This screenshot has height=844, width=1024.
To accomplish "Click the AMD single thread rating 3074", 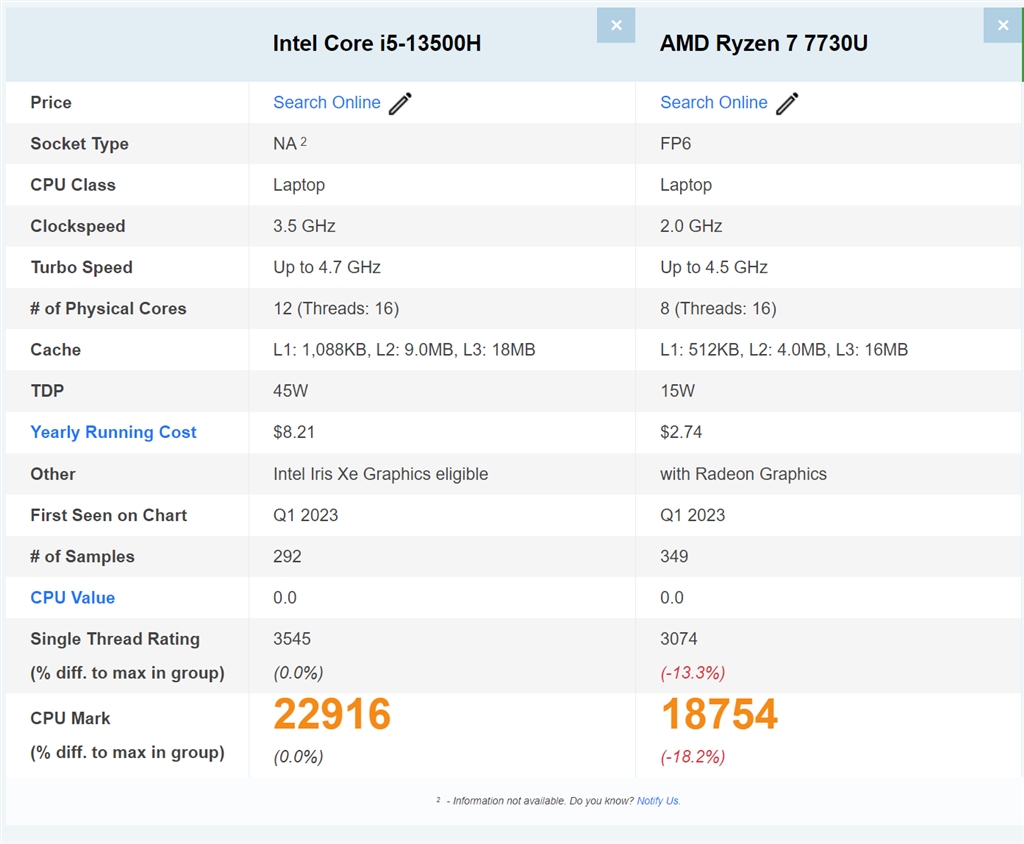I will click(x=679, y=638).
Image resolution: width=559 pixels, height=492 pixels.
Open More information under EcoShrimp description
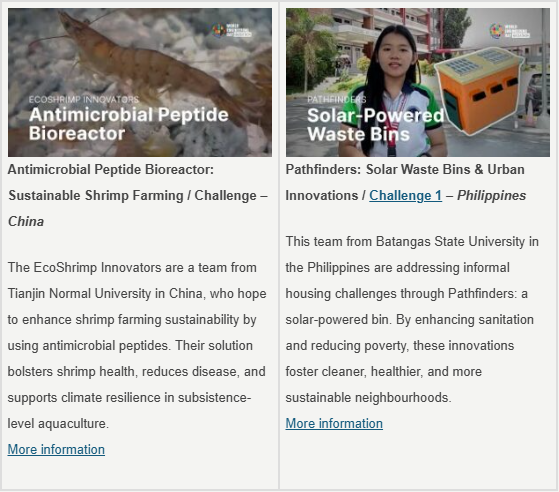[x=56, y=450]
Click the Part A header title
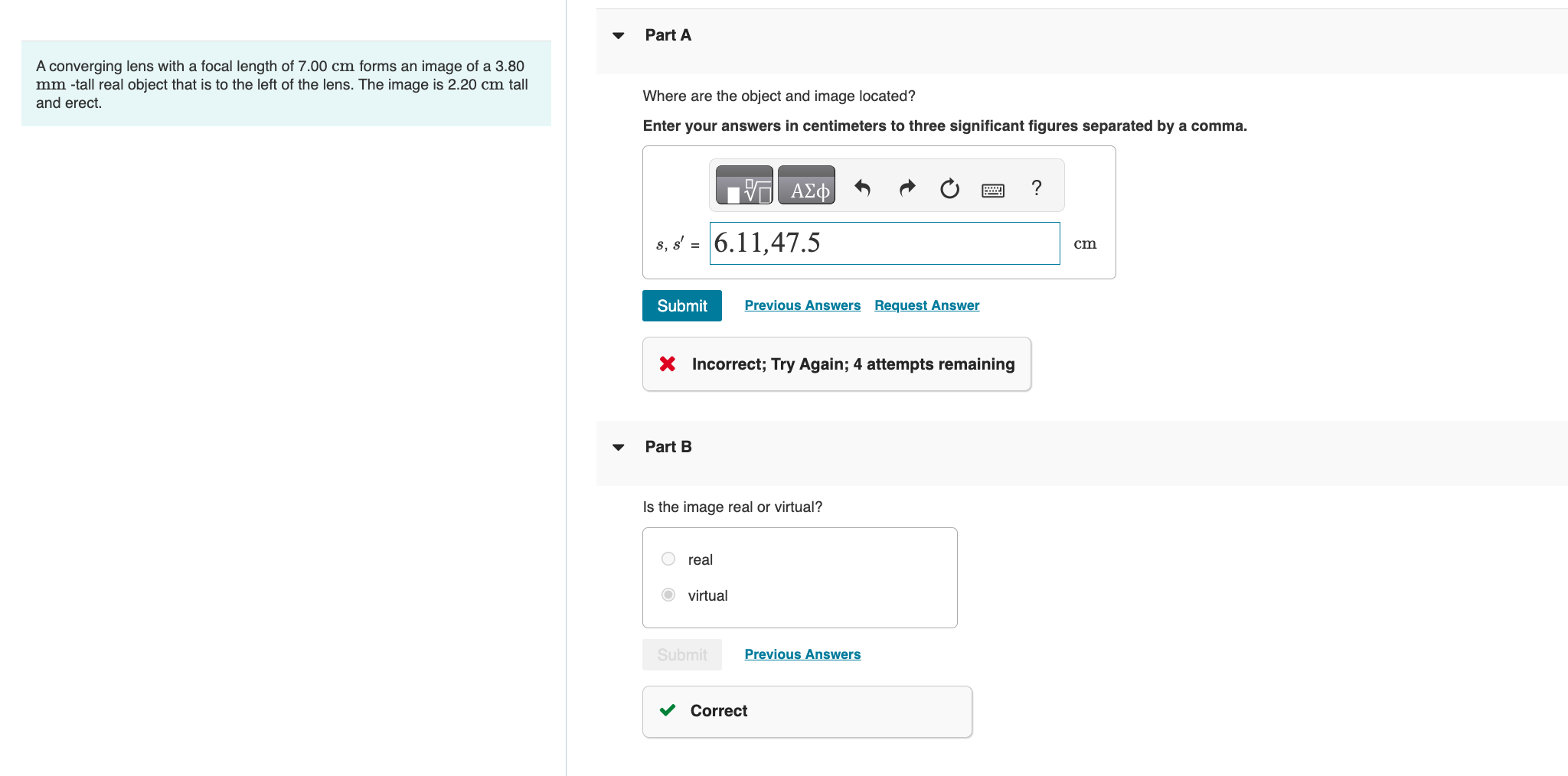This screenshot has width=1568, height=776. (668, 35)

# # # # #

| EXERCISE PROMPT |
Once you find the line that contains "Image resolution: width=559", give it again along with every later line through the end of the data, word for word, minus the pictures.

| REPLY |
Image resolution: width=559 pixels, height=492 pixels.
Open More information under EcoShrimp description
[x=56, y=450]
Click the Part A header title
This screenshot has width=1568, height=776. (668, 35)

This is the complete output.